She was a creature, in many ways, of her time and place, and evidence of that runs through her letters and quoted remarks.

That said, it would put a prospective “Flannery” audience at an advantage to have some knowledge of O’Connor’s work. This includes the two novels, the 1952 Wise Blood (made into a film by John Huston) and The Violent Bear It Away (1960). But more important. the 32 short stories, which bear titles that might be more familiar than the tales themselves—“A Good Man Is Hard to Find,” “Everything Rises Must Converge” and “The Life You Save Might Be Your Own” among them. “The Displaced Person,” though written in 1955, should be required reading for all Americans right now. It not only lacerates a persistent American know-nothing, anti-immigrant, racist worldview, but also tracks it to its source, which is ignorance.

“Flannery” is an apologia for O’Connor but, like any good defense, it takes the position that she doesn’t need one. She was a creature, in many ways, of her time and place, Milledgeville, Ga., and evidence of that runs through her letters and quoted remarks (though not, I would say, her work, which records, without endorsing, Southern racism). The writer famously declined to meet James Baldwin when the latter was visiting Georgia in 1959, but Hilton Als, the New Yorker writer and a specialist on culture and race, offers a valid explanation: Such a meeting would have been sensational, a political and racial event that would ruin her ability to exist as she had been doing, not only as an observer of her small, prismatic community but as a member of it.

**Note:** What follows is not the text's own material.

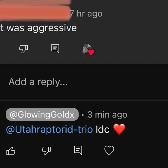This screenshot has height=168, width=168.
Task: Click the red heart on creator avatar
Action: pyautogui.click(x=91, y=52)
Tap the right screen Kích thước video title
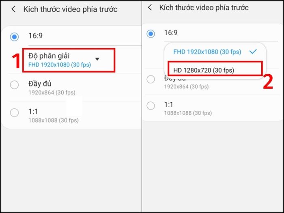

She did not say she could never meet Baldwin. She just couldn’t do it in Georgia.

Narrated by Mary Steenburgen, “Flannery” features interviews with Als, the poet-essayist Mary Karr, Alice Walker, Tommy Lee Jones, Conan O’Brien and, perhaps most enlightening, the now-late Sally Fitzgerald (the editor and widow of another close O’Connor friend, the poet and translator Robert Fitzgerald). The documentary places its subject, partly by describing her spiritual practices, prayer book and worldview, among the great Catholic writers, a list that would range from Merton to J. R. R. Tolkien, from Graham Greene to J. F. Powers to Muriel Spark.

Where are the Catholic writers now? And is a Flannery O’Connor possible now? This is not something “Flannery” gets into; one wishes it had. In an article in 2011 for the art website The Millions, the cultural critic Robert Fay posited that it was changes in the Mass that changed the landscape of Catholic writing, removing the mystery and ritual that had inspired even such unlikely examples as James Joyce. It would have led “Flannery” down a path of no return, of course, and contradicted what seems the point of the film, which is that O’Connor was, for all her influences and intentions and hardships and isolation, one of literature’s miracles.

“Flannery” is being shown on demand by Film Forum.